マリウスはバックアップのポケットから、5角形の筒を出すと

「もう一度読むよ。大海を渡り、世界一小さな国の指導者と、神に敬意を示せ。そして彼の口から出る言葉に耳を傾けろ」

「そうだったな。それで、次の場所がバチカンで相手が教皇という所までは、解読できた。問題はその教皇に、どうやって会えばいいか。ということだ」

アルは、こればかりはネットワークでも、解決しそうにないことが分かっていて、苦虫をつぶした表情をした。

皆、一様に黙り込む。方法がないのは誰でもわかる。誰も、教皇にコネがあるわけでもなく、口利きがいるわけでもない。

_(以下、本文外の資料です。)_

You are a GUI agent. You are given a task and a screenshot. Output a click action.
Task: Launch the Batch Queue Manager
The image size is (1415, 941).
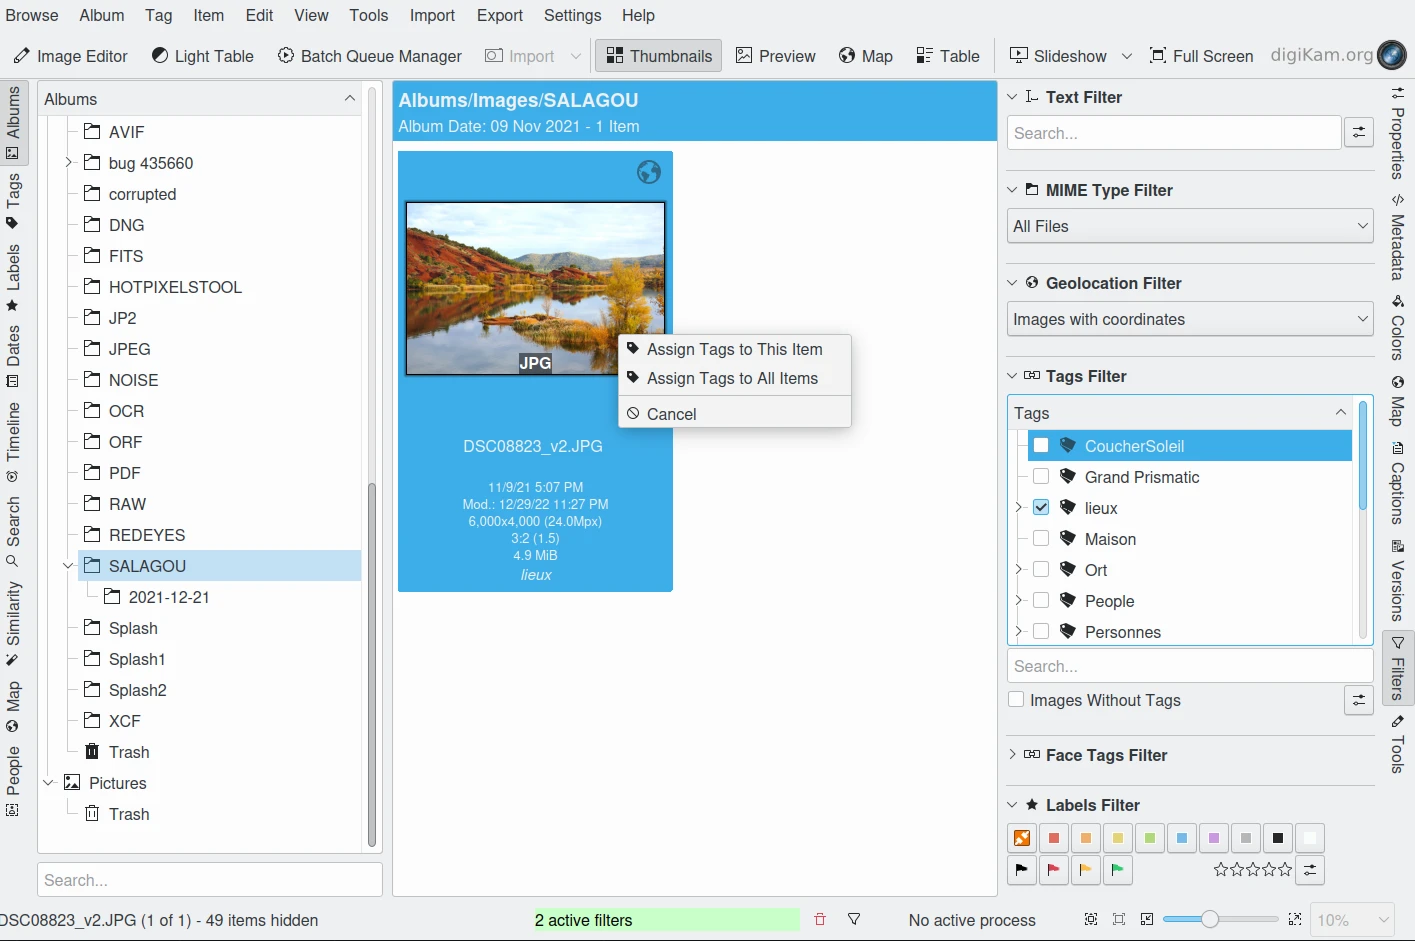tap(369, 56)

ジンジャーは、ふと口に何か出しかけたが口を閉じ、みんなに教える基礎の体力つくりの

作成に集中した。誰もがおし黙ったまま、時間だけが過ぎていく。

アルは、教皇と繋がりのある人物がいないか調べ、無理だと知ると、強硬策に出ようとまで考え始めた。

「とりあえず、行かなくては何も変わらない・・・」

皆の体力メニューを作っていたジンジャーが、ボソっと口にした。皆はジンジャーの方を

見ながら

「そうだよな。行けば、なにかいい案が浮かぶかもしれないし、ここで悩んでも仕方ない。行こう、バチカンへ」

「そうですね。あちらでなにかいい案がでるかもしれない。行きましょう。バチカンへ」

マリウスは意外そうにジンジャーを見て

「ジンジャーも喋ることがあるのだね」

「フッ。」

ジンジャーは、笑いながらまた作業に戻った


アメリカでのヒントを手にした一行は、今度は世界一、会うのは困難なバチカンの教皇様に謁見しなければならず途方に暮れます。私も大変興味のあるバチカン市国。ある映画で見た通りの場所を思い浮かべながら楽しく執筆しました。私もマリウス達と世界中を旅している錯覚になり、これから彼らがどこに向かうのか、ハラハラドキドキしながら彼らの旅を見守ります。